Gordon and David Pritchard tried to sue Anglesey council for more than pounds 3m in a complex planning wrangle.
Last night they were facing a counter claim for costs which could reach pounds 100,000.
The brothers, who conducted their own case, claimed council officers deliberately tried to stop plans for Glanaber Caravan Park in Amlwch Port - run by their dad from 1963.
They claimed misfeasance in public office and negligence against Anglesey council.
The council denied both allegations. The case began last year and was heard at three different courts - Chester, Crewe and Caernarfon.
Yesterday, Chester High Court judge Derek Halbert delivered his 27-page written judgment into whether the brothers proved liability against the council.
But the council did not escape criticism from Judge Halbert who described the council's handling of the file as far from ideal.
Finding the claim of negligence and misfeasance failed he said: "I remain satisfied to a high standard of probability that the council officers acted without malice, indeed they had acted in the belief what they were doing was right."
The dispute stretched back decades.
In February 1963, the brothers' father John Pritchard, who died seven years ago, applied for permission for 50 residential caravans for Wylfa Power Station construction workers and their families.
In April 1963, the local council granted temporary planning consent during that construction work.

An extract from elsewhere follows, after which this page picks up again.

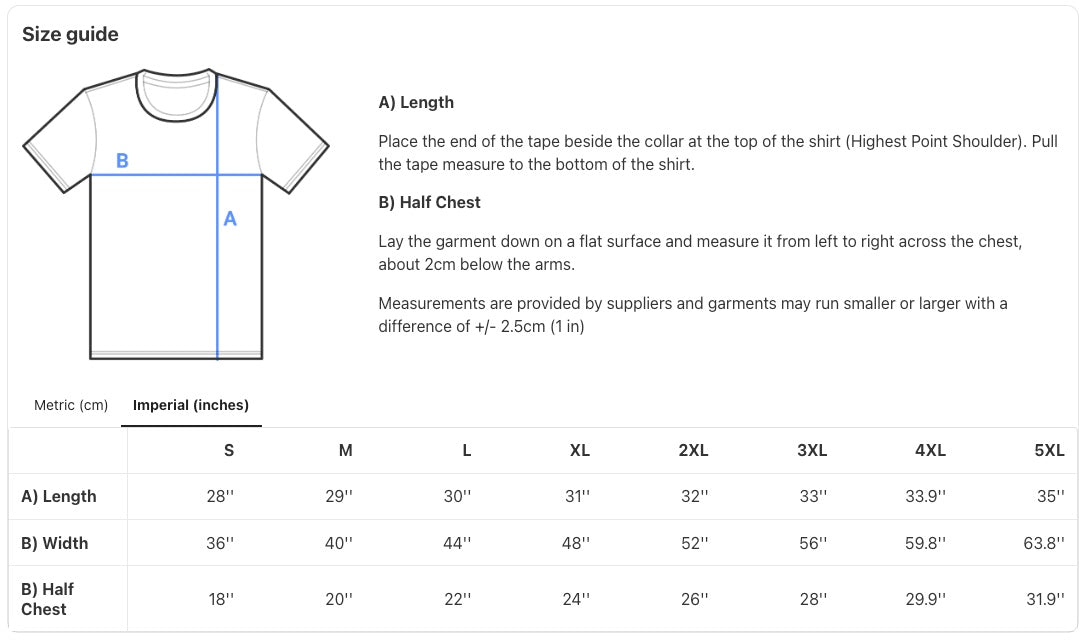1089x642 pixels.
Task: Click the 44'' width cell for L
Action: coord(457,543)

In 1967 it gave permanent permission for holiday use.
Later the council claimed it served an enforcement notice preventing the brothers using the site.

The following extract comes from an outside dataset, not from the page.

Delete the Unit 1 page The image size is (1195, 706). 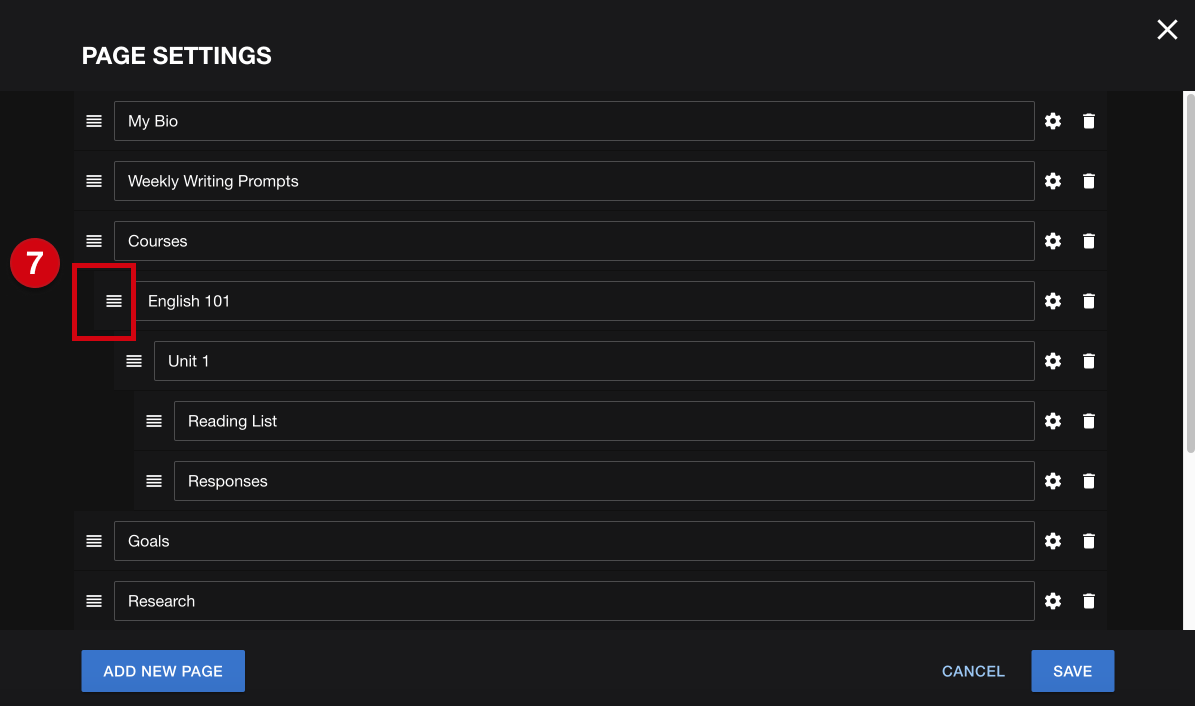[x=1088, y=361]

However, in December 2000, a Welsh Office inspector decided the Pritchards did have planning permission to put 26 caravans on the site.
During the case Gordon Pritchard who lives at Cemaes, was able to cross examine top planning bosses, including corporate director Arthur Owen.

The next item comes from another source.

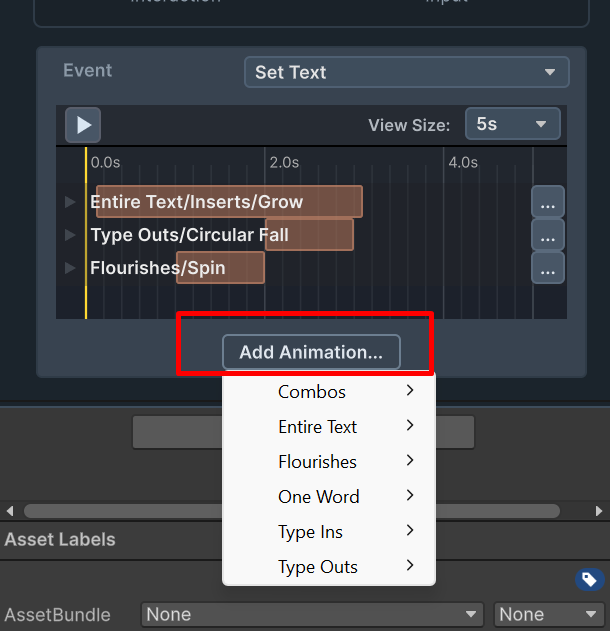This screenshot has height=631, width=610.
Task: Open options for Flourishes/Spin track
Action: tap(548, 268)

Armed with piles of dossiers, the brothers unsuccessfully attempted to prove they were owed a duty of care by the council and that it was negligent.
Last night a council spokesman said: "We are pleased with the judgment, particularly the judge's conclusion the officers, against whom the claimants had made serious allegations, all acted honestly and in good faith.
"During the course of the claim the council offered the claimants three opportunities to withdraw the claims and bring the court proceedings to an end.
They refused, leaving the council no choice but to defend the claims, at significant cost.
"It is now our duty and responsibility to take all reasonable steps to recover, from the claimants, the public money which has been wasted in defending these unmeritorious claims."
The Daily Post understands the costs could be in the region of £80,000 to £100,000.
The upshot is that the family involved has been ruined by the legal costs of fighting the Council on this issue. I strongly suspect that one of the two brothers is a regular commenter on this site and (I hope he will forgive me saying) the anguish he still feels is apparent to all in his comments. I'm not an expert in this case - however, putting aside the verdict outlined above, there is no doubt that the Anglesey 2 feel unjustly treated. Furthermore I would venture that the Council could have handled the situation in a better way - one which wouldn't have resulted in the brothers having to pay the ruinously large legal fees run up by the council in contesting this case.